« « Lullabies for Lesser Wits » transforme Once Great Estate en gardiens d’une Americana sauvage et brumeuse, où les loups, les bois de Floride et les failles humaines chantent contre l’effacement du vivant. »
La Floride n’est pas seulement un décor de cartes postales moites, de routes plates et de ciel trop grand. C’est aussi un territoire qu’on grignote, qu’on vend, qu’on découpe, qu’on recouvre de béton en appelant ça le progrès. Once Great Estate semble avoir enregistré « Lullabies for Lesser Wits » depuis ce point exact de friction : là où la beauté naturelle existe encore, mais déjà menacée ; là où les chansons ne veulent pas seulement consoler, mais retenir quelque chose avant disparition.
Le troisième album du groupe de Tallahassee arrive avec une élégance peu commune : Americana dans les os, shoegaze dans la brume, folk dans le souffle, et une conscience écologique qui ne se transforme jamais en pancarte facile. Enregistré à The Shire Studio, au cœur des bois du nord de la Floride, produit par Chan Leonard, le disque garde un grain vivant, presque humide. La majorité des prises ont été captées live, les imperfections laissées en place, volontairement. À l’heure où l’on corrige tout, où l’on polit les voix, les guitares, les émotions, ce choix ressemble à un acte de résistance. Once Great Estate rappelle qu’une chanson doit parfois trembler pour dire vrai.
« Ljos » ouvre le disque par une lumière venue d’ailleurs. Inspiré par les atmosphères islandaises de Múm et Sigur Rós, le morceau installe une clarté fragile, presque boréale, comme une entrée dans un monde encore intact. « Wolves » fait aussitôt entrer la menace.

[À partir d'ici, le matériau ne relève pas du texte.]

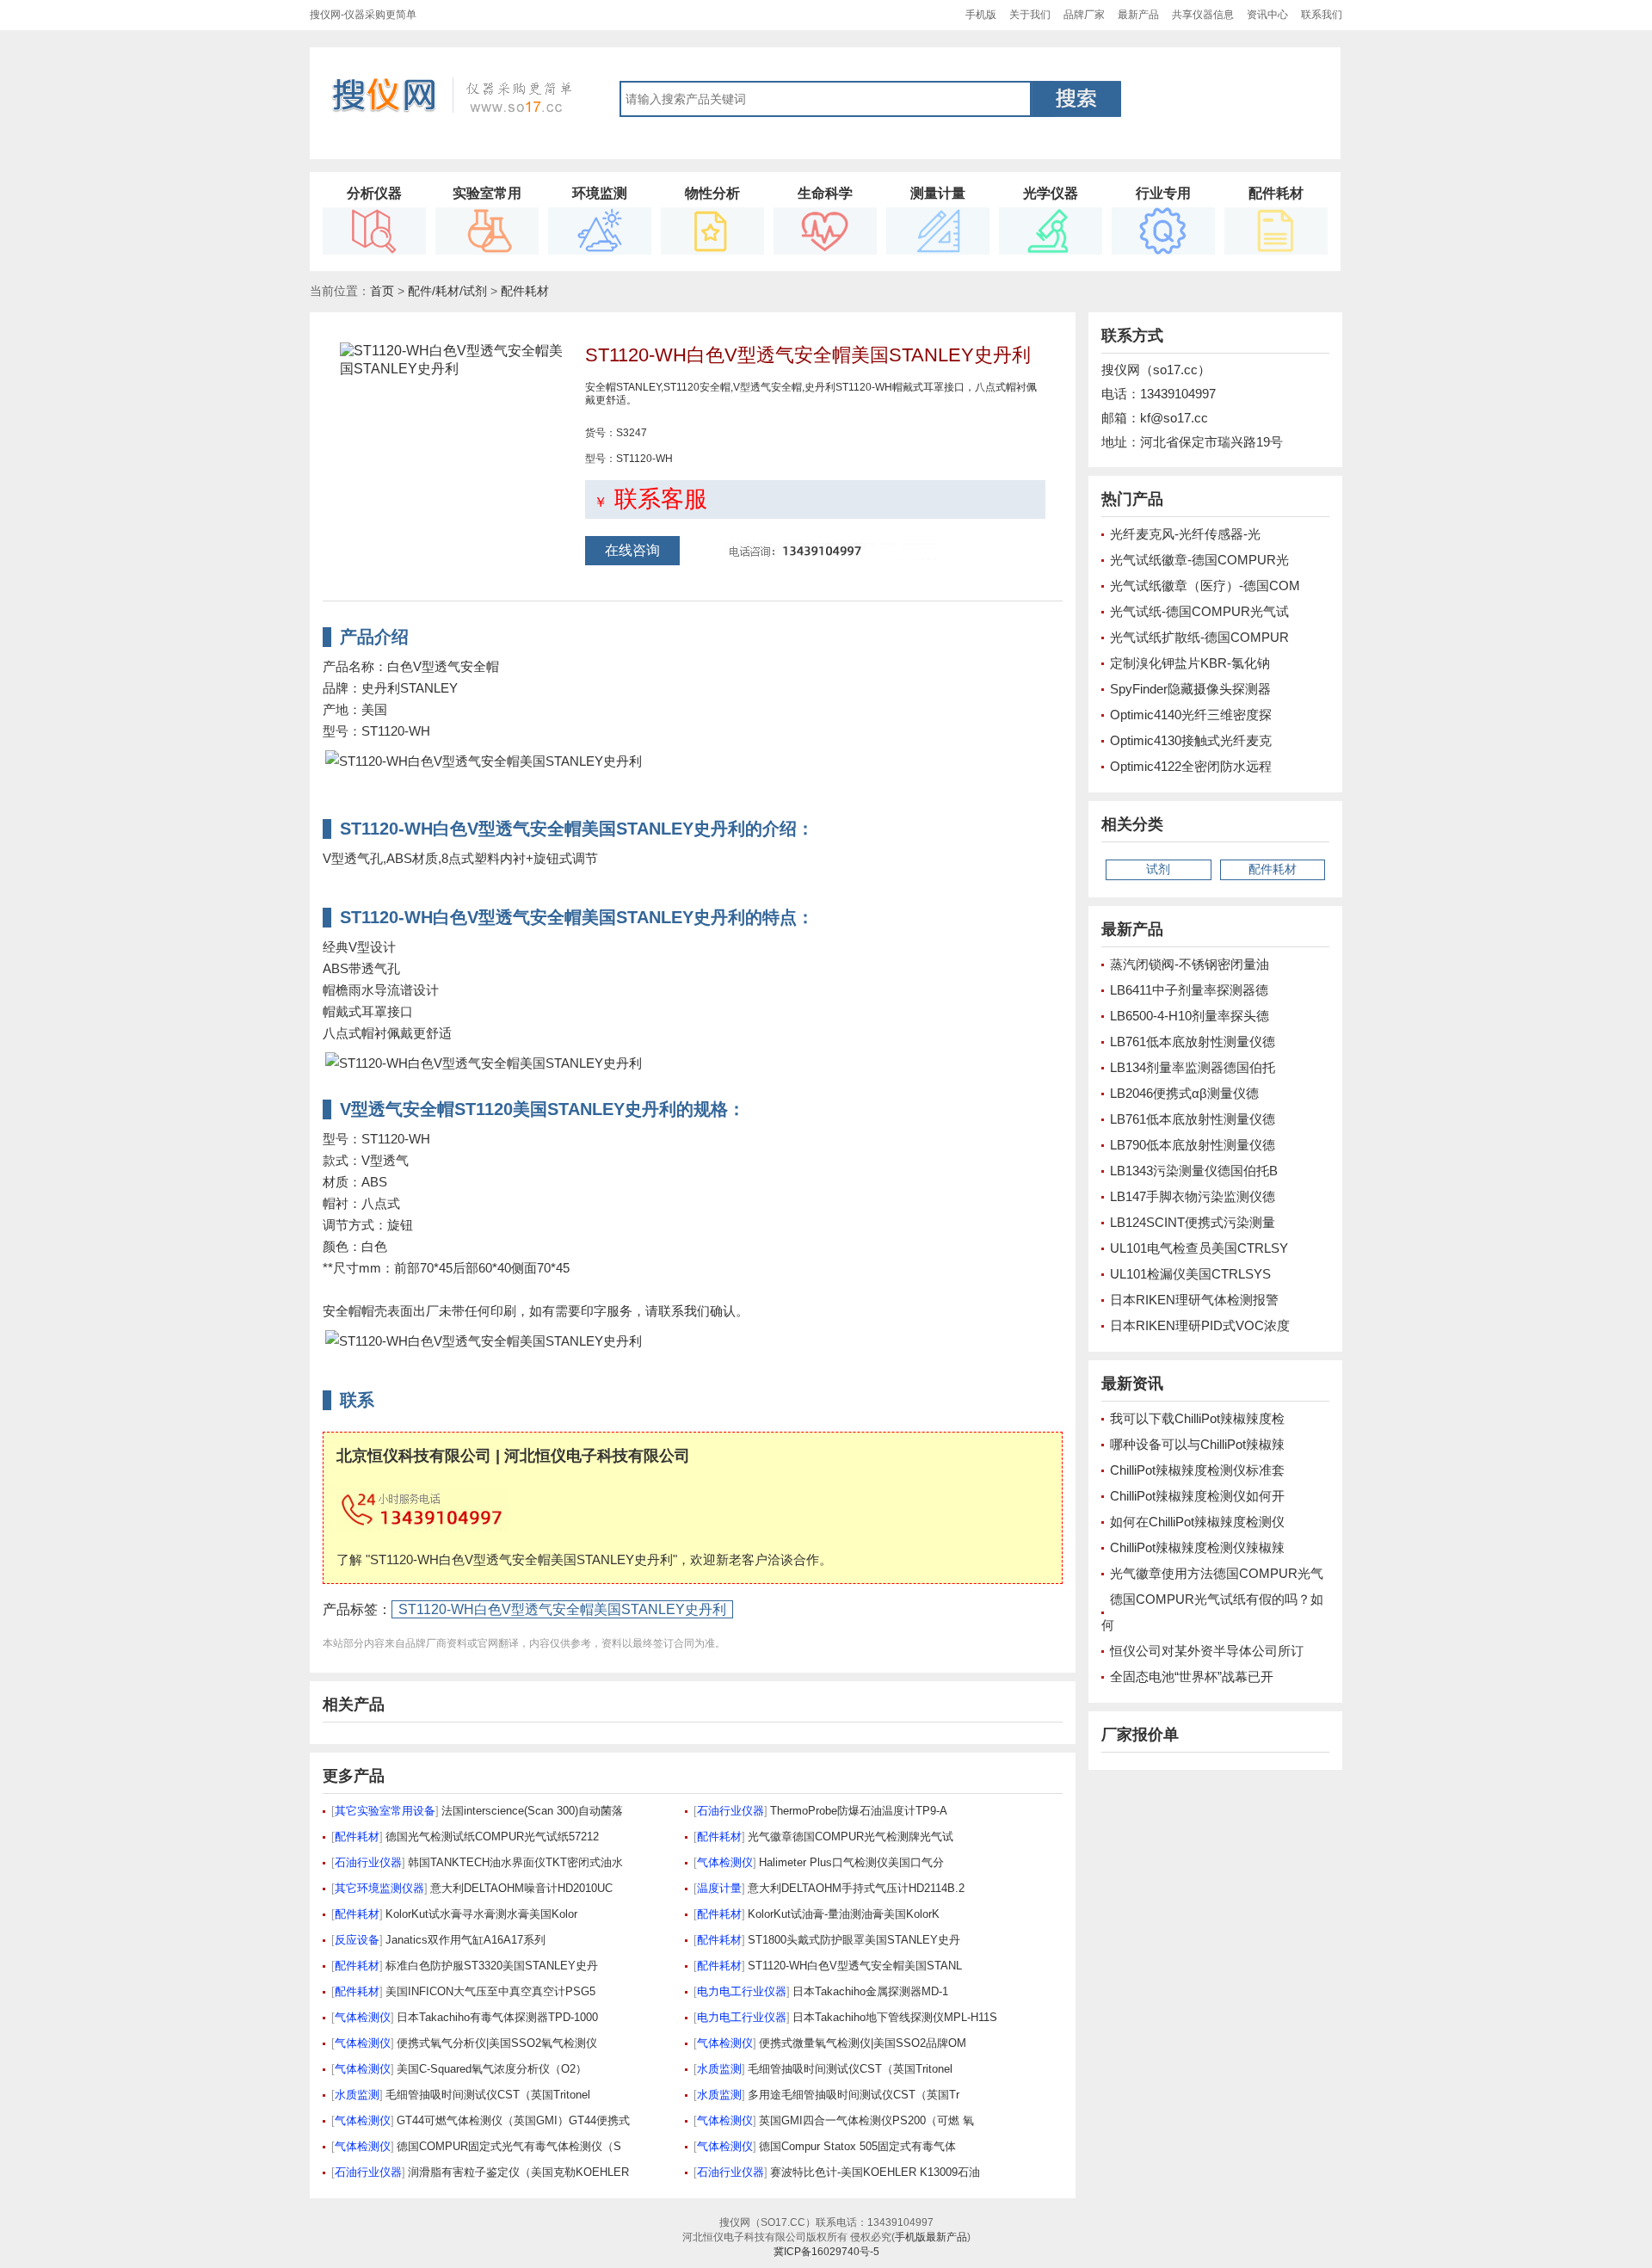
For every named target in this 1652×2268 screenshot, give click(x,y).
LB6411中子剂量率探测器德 (1189, 990)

Le titre rôde autour de la protection animale, de la disparition des espaces sauvages, avec cette retenue qui rend l’inquiétude plus profonde qu’un cri frontal. Ici, les loups ne sont pas seulement des animaux : ils deviennent la mémoire vivante d’un territoire qu’on voudrait rendre muet.
« Carolina, Colorado or Tennessee » déploie une géographie affective, une Amérique intérieure faite de lieux rêvés, quittés, traversés. « From Saint Augustine » prolonge cette errance dans une teinte plus ample, presque spectrale, où le songwriting classique se laisse doucement envahir par des halos de guitare. L’Americana de Once Great Estate n’a rien d’un folklore sous verre : elle respire, se salit, se dissout parfois dans la réverbération.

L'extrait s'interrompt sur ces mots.